Утро встретило студеной синевой, узорами на окнах и хрустальным скрипом ветвей.

На остановке в общем ритме толпа выстукивала дробь. Троллейбус, пыхтя и отдуваясь, полз вверх по улице. Заметив транспорт, народ всколыхнулся, подался вперед, сзади насела грудастая тетка: она навалилась всем телом, уперлась подбородком мне в плечо, наддала пышной грудью. Ноги мои опасно заскользили, я покатилась под колеса, хватая рукой пустоту. «Кажется, все!», — пронеслось в голове, но тут чьи-то руки схватили меня за шубу и под дружный «ах!» выдернули на тротуар.

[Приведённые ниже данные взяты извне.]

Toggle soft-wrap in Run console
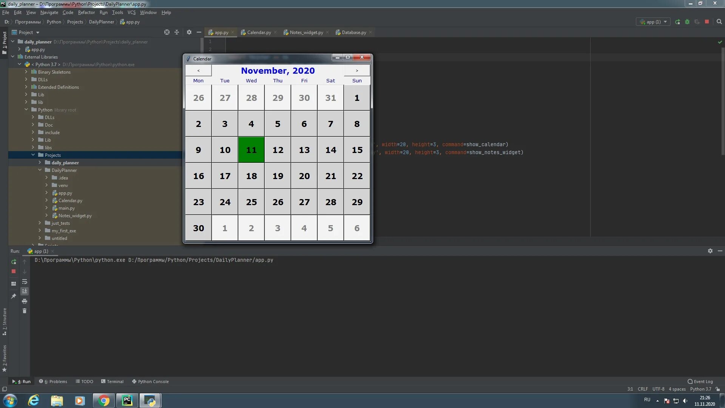 pos(25,282)
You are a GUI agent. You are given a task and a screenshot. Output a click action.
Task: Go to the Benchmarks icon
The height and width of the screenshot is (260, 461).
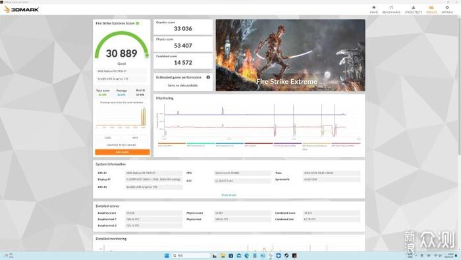391,9
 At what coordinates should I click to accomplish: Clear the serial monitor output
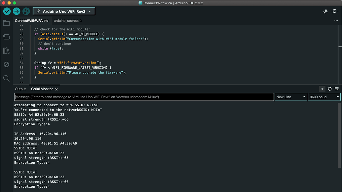coord(337,89)
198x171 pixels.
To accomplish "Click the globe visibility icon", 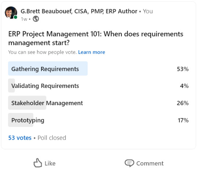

— Держись! — услышала я рядом, а в следующий миг толпа, давясь и охая, хлынула к дверям. Меня внесло в троллейбус и пришлепнуло к чьей-то мохнатой спине. Совершив кишечный спазм, троллейбус дрогнул, ухнул и тронулся с места. Полуживая, с клочком воротника в зубах, я проехала пять остановок. У метро троллейбус вырвало и, разом опустев, он налегке помчался к Соколу. Матерясь и отплевываясь, я опустилась на скамейку. Молодой человек, проскакал мимо меня, размахивая пуговицей:

— Трофейная! — крикнул он и нырнул в переход, и пуговица, спасшая мне жизнь, уехала с веселым незнакомцем.


Пунцовая от холода, я завалилась в павильон:

— Кофеин внутривенно!

— Откуда ты, деточка? — проворковал Ираклий Самуэлевич — любовь российской кондитерки.

— Из троллейбуса!

Я распахнула шубу, демонстрируя вырванный клок и отсутствие пуговицы.

— Жалко шубу! — завздыхали соседние павильоны.

— Жалко не шубу, жалко мужчин, которые позволяют такой девушке ездить общественным транспортом! — нахмурился Ираклий Самуэлевич.

Я чмокнула его в щеку и побежала в буфет.

Вокруг полным ходом шла подготовка к новому дню. Шоколадницы суетились у прилавков:.